While the Supreme Court’s muted response to habeas corpus petitions has been widely noted, it is also important to acknowledge how the spirit of autonomy enshrined in Article 370 has practically been done away with over the years by various Central Governments, and how the courts failed to stand up on each of those occasions leading to the unfortunate situation today.
Article 370 was drafted as a temporary provision because it was originally intended that it would be in force until the State of Jammu and Kashmir framed its constitution and took a decision on the continuation of the article. It was borne out of the instrument of accession and was drafted in a way that it would preserve the same spirit of autonomy. This was done in two ways. For one, it restricted the government of India to three subjects with respect to the State—defence, communication and foreign affairs. Secondly, other provisions of the Indian constitution could be extended to the state but only after due concurrence from the elected government of Jammu and Kashmir.
The President can issue an order under Article 370 applying provisions of the Indian constitution of the state with prior concurrence from the government of J & K. If the concurrence was obtained before the Constituent Assembly was convened, then the additional concurrence from the Constituent Assembly of J & K was needed. This also meant that once the Constituent Assembly met and dissolved, the provisions of the Indian Constitution couldn’t be continually extended to the state. This is the spirit in which Article 370 was originally drafted. It is also important to note that the Constituent Assembly of Jammu and Kashmir in 1952 abolished the hereditary title of ruler and replaced with an elected Head of State called the Sadr-e-Riyasat.
However, what happened later would prove that textual autonomy couldn’t by itself guarantee much. The provisions of the constitution of India continued to apply even after the Jammu & Kashmir Constituent Assembly wrapped up in 1956 using presidential orders. This clearly goes against what the provision originally intended.

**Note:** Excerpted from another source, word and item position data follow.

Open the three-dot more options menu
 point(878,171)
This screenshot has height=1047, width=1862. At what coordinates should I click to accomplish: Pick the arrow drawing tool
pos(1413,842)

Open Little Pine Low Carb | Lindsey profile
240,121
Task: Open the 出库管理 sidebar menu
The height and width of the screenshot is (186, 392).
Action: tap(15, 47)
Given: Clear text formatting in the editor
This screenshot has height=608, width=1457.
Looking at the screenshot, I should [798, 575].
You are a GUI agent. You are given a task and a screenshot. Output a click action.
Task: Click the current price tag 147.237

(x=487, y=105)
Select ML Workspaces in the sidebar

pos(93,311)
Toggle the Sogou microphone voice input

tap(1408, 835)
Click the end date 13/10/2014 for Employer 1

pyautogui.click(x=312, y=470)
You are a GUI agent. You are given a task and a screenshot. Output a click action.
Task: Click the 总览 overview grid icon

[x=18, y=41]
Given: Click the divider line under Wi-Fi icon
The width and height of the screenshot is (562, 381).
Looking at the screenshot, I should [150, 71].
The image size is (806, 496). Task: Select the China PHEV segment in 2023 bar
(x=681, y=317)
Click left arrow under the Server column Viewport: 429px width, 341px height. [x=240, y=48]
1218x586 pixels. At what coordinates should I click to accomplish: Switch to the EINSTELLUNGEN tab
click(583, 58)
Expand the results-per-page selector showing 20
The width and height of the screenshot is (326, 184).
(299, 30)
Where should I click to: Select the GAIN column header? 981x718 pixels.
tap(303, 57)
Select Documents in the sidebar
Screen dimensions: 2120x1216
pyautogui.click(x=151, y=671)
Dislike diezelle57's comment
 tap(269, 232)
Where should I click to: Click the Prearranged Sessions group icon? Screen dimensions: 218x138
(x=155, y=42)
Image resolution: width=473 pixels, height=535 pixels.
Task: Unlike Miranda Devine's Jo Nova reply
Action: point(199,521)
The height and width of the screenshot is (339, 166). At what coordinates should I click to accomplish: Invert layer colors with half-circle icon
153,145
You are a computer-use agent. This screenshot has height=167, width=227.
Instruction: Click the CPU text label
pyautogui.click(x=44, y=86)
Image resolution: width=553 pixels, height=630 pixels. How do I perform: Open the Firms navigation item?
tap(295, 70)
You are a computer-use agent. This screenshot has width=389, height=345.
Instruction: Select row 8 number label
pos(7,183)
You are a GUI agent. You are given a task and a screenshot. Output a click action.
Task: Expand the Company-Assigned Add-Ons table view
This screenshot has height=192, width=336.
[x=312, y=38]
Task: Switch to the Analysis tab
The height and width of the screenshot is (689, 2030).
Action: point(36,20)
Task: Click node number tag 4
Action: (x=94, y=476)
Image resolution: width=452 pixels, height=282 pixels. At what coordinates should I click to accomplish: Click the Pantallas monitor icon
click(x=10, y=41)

The Supreme Court, however, gave this unchecked power of the President its imprimatur in Puranlal Lakhanpal v. President of India (1962) 1 SCR 688 which held that the President’s power to modify provisions of the Indian constitution as they apply to J & K is of the widest possible amplitude. This was the first blow to the spirit of autonomy embodied in Article 370.
The much more explicit blow came a few years later in Sampat Prakash v. State of Jammu and Kashmir & Anr, which held that the President could unilaterally continue to apply provisions of the Indian constitution to J & K. When it was argued that such power of the President should be limited and shouldn’t include the power to practically abrogate the article, it was rejected based on the earlier judgment in the Lakhanpal case.
In November 1966, the constitution of Jammu and Kashmir was amended by the State Government to change the position of the elected Sadr-e-Riyasat to the Governor, an appointee of the Central Government. This came up for challenge in the case of Maqbool Damnoo v. State of Jammu and Kashmir where a preventive detention law assented to by the Governor was challenged. The petitioner argued that the Government of J & K couldn’t abolish the post of the Sadr-e-Riyasat which was recognized in the Indian constitution, and replace him with a Governor.
Even though in this case the Court ostensibly ruled in favour of the State Government’s power to amend its own constitution, it did make the rather confounding observation that even though the Governor wasn’t elected, he was also a Head of State and therefore could replace the elected Sadr-e-Riyasat. With this, the Supreme Court has said that the concurrence of an elected head of a state can be replaced with the concurrence of the Governor, who is an appointee of the Central Government which is absolutely antithetical to the spirit of federalism.
In 1986, while the state was under Governor’s rule and the State Assembly was suspended, the then Governor gave his concurrence (standing in for the concurrence of an elected government), when Article 249 of the Indian Constitution was extended via Presidential Order. A challenge to this in the Jammu and Kashmir High Court is still pending.
It is clear that when it comes to preserving the constitutional guarantee of autonomy to Jammu and Kashmir, which political party has been in power in the Centre has not made much of a difference, and neither has the judiciary checked such untrammelled executive action. The writing down Article 370 (and the stripping J & K of statehood) by the State and its acquiescence by the Supreme Court is only the latest in a series of egregious acts against a people.